Friday, 28 December 2012

How to make friends with a pair of army boots (Australia)

The notification about the 1972 R.I. (Raffles Institution) class reunion, thirty years after we left as 18-year-olds, had come rather late, so I didn’t have time to pack properly for Australia, my next stop after the reunion in Singapore.  I was lucky to be able to scramble a ticket at all to Kuala Lumpur, the nearest destination to Singapore, given that it was the weekend of the World Cup Final (in Japan and Korea).  So it was that when I booked myself to go on two hiking trips—Tasmania and Ayrs Rock—I had to resort to my host in Sydney, Wilson, an ex-R.I. schoolmate, for some sturdier footwear than gym shoes.  With two pairs of thick socks, I managed to convert his ex-National Service boots into walking shoes.

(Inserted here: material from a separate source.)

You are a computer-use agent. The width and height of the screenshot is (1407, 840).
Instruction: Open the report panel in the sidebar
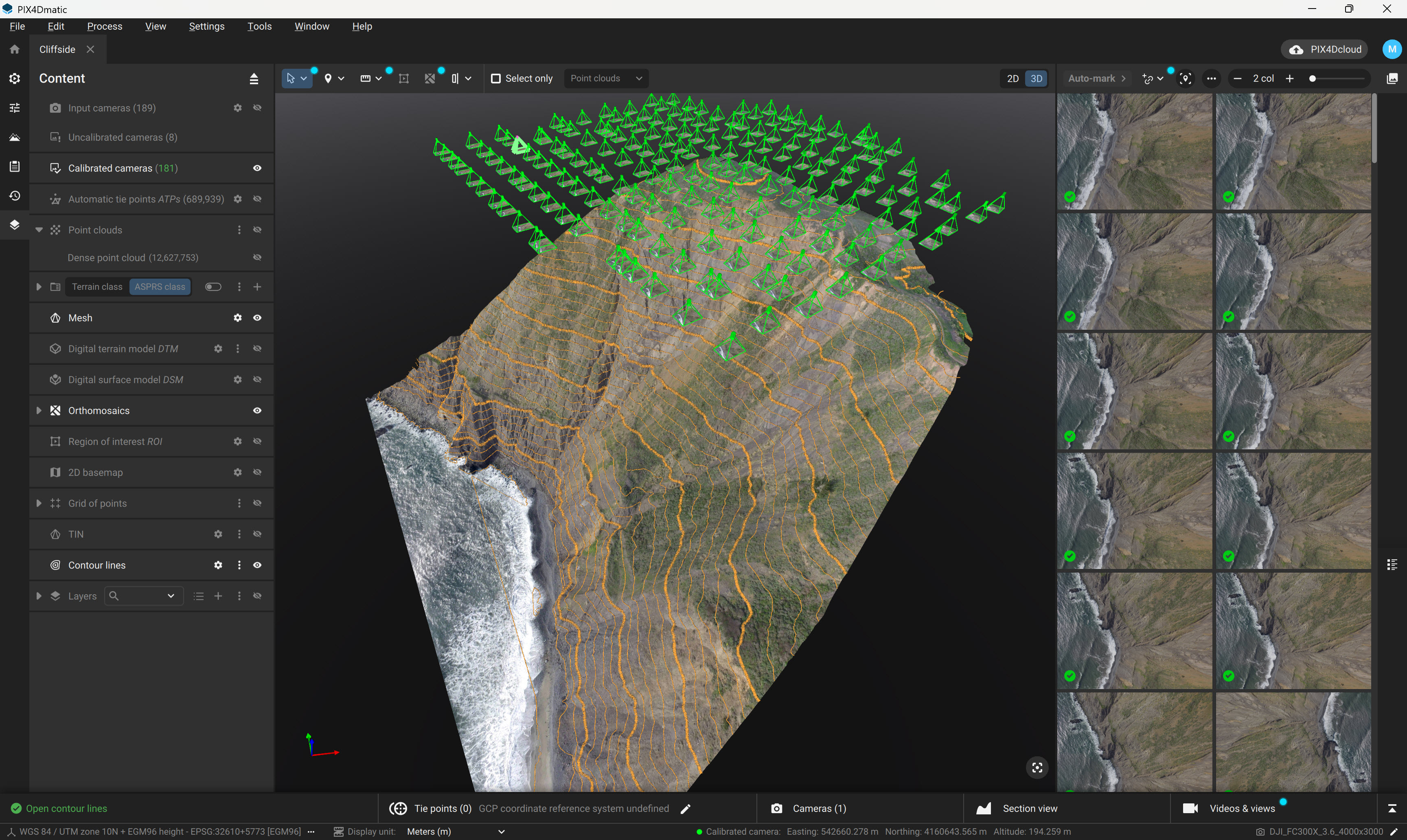[14, 166]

The transportation for the Ayrs Rock tour, named Ayrs Rock Unleashed (it was the “unleashed” bit that caught my eye), was a 14-seater mini-bus.  Two members of the group were from Israel, who totally blanked me on the first day.  When we were cooking dinner at the camping site, one of them suddenly asked me, a trifle nervously, “Why are you wearing Israeli army boots?”  I said, “Oh, these are on loan from a Singapore friend—they were his army boots.  The Singapore army was trained by the Israeli army.”  

His facial expression softened considerably, and he went on to inform me that there were labels on the inside, in two different colours, one blue and one brown, signifying something I don’t remember now.  He then looked inside my boots, and found they did, indeed, have a label in one of the two colours, which proved to him that they were kosher.  

If I’d been quick-witted enough, I could’ve told him, “Because I was trained by the Israeli army!” which might’ve scared the sh*t out of him, as payback for treating me as persona non grata.

(Australia, 2002)

Watching a British film in Switzerland

Whenever it was the Gentle Giant’s turn to come over to London, I’d take him to places and/or events that they didn’t have in Zürich, one of which was the NFT (National Film Theatre) to see non-mainstream films from all over the world.  When it was next my turn to go over to Zürich, he told me he’d just discovered they did have a sort of equivalent to our NFT, which was about to be shut down, so we went off to experience it before the opportunity was lost for good.  

The film was a 1988 British one, called Distant Voices, Still Lives, about a working class family in 1940s Liverpool.  There were French and German subtitles for the Swiss audience.  I had difficulty understanding the Liverpudlian accent, so we ended up with the bizarre situation of me, an English-speaker, watching a film in English but needing a Swiss to read the German subtitles and translate them back to English for me!